I don’t mean to make this blog all about the accident; there are, after all, other things happening in the world around me. But I did want to share a bit of the recovery process, and some lessons I am learning along the way.
As an English teacher – and lover of the written word – I must confess the most frustrating part is the lack of communication between health care entities. Perhaps the system is overworked – perhaps the pace is too fast – perhaps they don’t wish to take the time to clarify directives. But whatever the reason… I seem to be left scratching my head most of the time.
- On Thursday, Jan 14… doctor’s PA tells me I should be leaving that day. I voice surprise, since I just had hip surgery twelve hours before. She had no record of the hip surgery.
- On Friday, Jan 15… different PA tells me I will be going home on Saturday. I voice surprise again, as every one – including the doctor, nurses and therapists – indicated I was ready to leave that day. My nurse successfully advocated for my release.
- My first day home (Saturday) the physical therapist gives me a few basic leg exercises and tells me I will be ready to do stairs in 7-10 days.

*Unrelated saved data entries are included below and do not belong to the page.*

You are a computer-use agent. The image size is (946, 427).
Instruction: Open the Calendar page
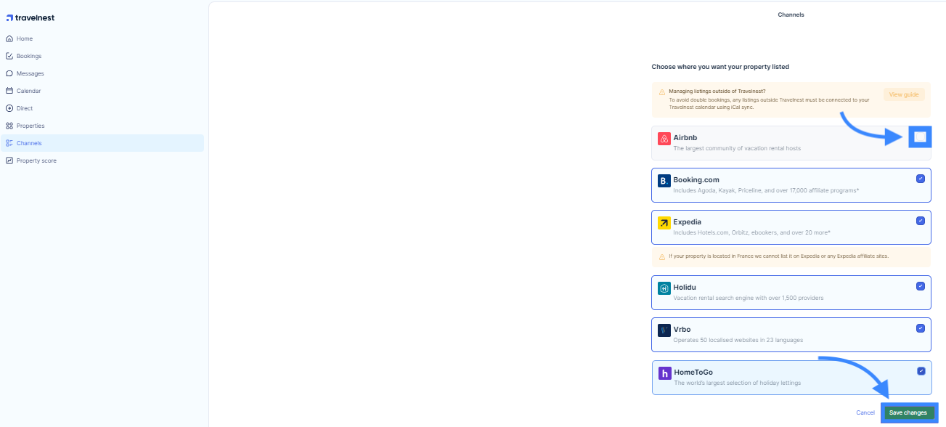coord(28,91)
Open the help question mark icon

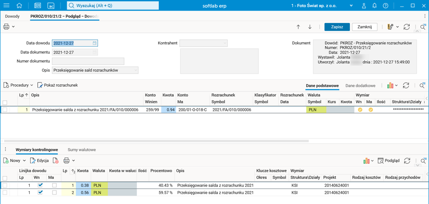[385, 6]
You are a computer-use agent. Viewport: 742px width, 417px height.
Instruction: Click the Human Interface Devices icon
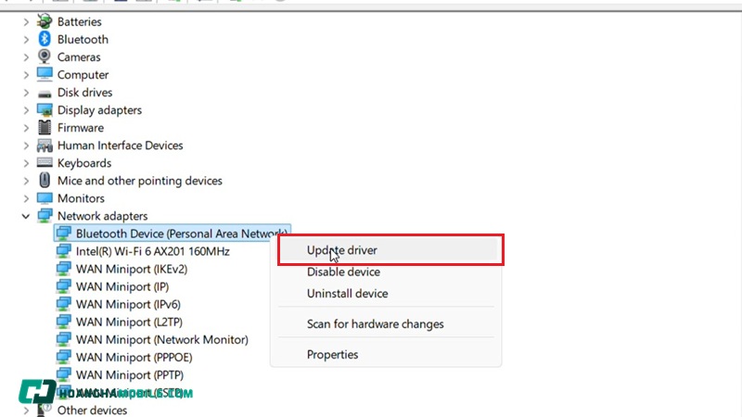(45, 145)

I’m thrilled.
- A week later she indicates I can do no more than 50% weight-bearing for four weeks – therefore stairs are out of the question. I’m disappointed.

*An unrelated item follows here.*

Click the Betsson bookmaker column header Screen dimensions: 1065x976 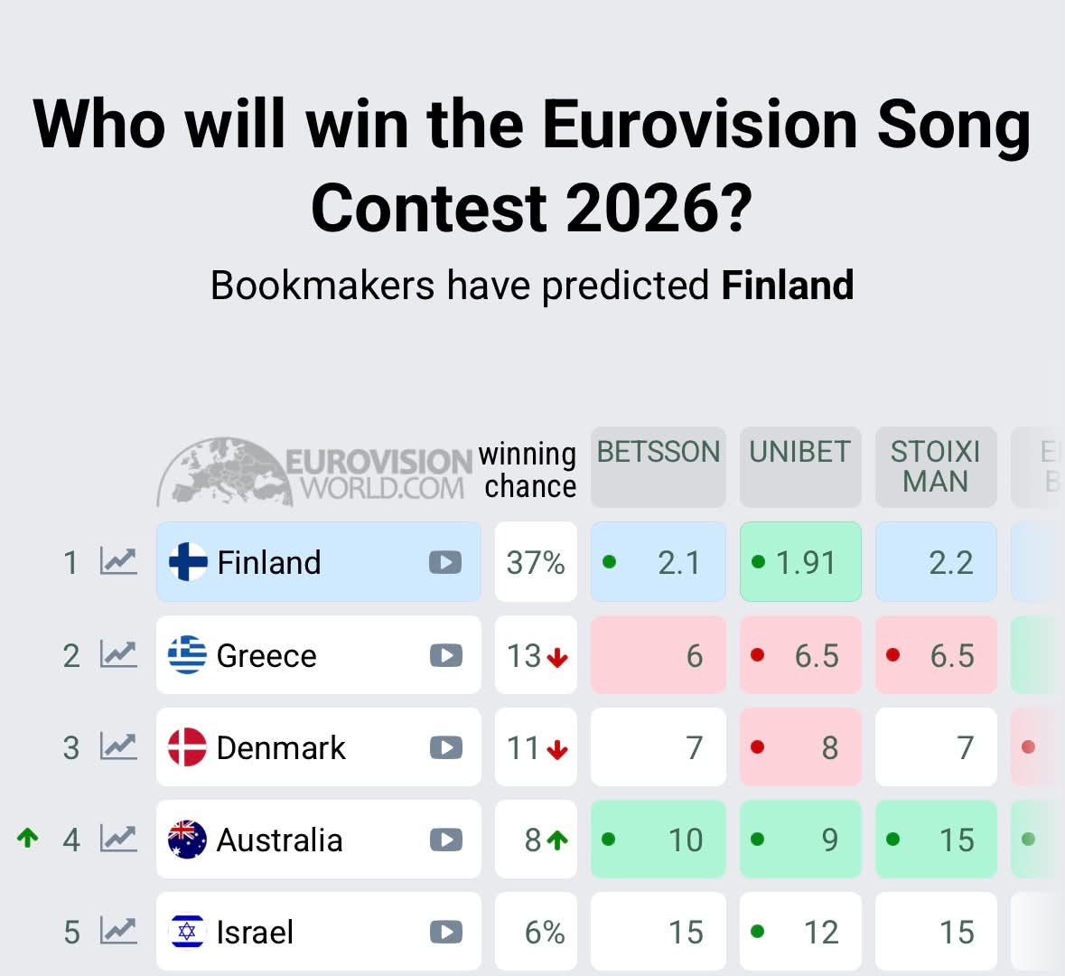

- On Tuesday, Jan 19… the Occupational Therapist starts me on elbow exercises. I am shocked how much the elbow atrophied in just one short week. I’m petrified to begin OT for my shoulder after six weeks of non-use
- On Friday, Jan 22… I am encouraged to use my hand and arm (up to the elbow) as much as possible. I try to do so throughout the day, leaving the sling on only at night (9:00pm – 9:00am).
- On Friday, Jan 29… I’m told that I am no longer 50% weight-bearing on hip (and actually, was released from hospital as “weight as tolerated”) but I am to wear the sling at all times except during exercises, dressing, and showering. This means fewer restrictions for walking (yay!), but more limitation for the arm (boo!).
For someone who tries to be a good patient and follow the rules – it’s difficult to feel successful when the rules continue to shift.
I am still grateful though – and continue to count my blessings.
- I can now practice walking normal – on Monday I will be cleared for stairs – and in a week I will be cane free.
- I have become friends with my physical therapist – not an expected outcome. Her last home health visit will be this coming Thursday and I shall miss her greatly.
- I can almost straighten my elbow (I have about 5 more degrees to go). I am allowed to do as many of these exercises as I please – and I vow I will not regress.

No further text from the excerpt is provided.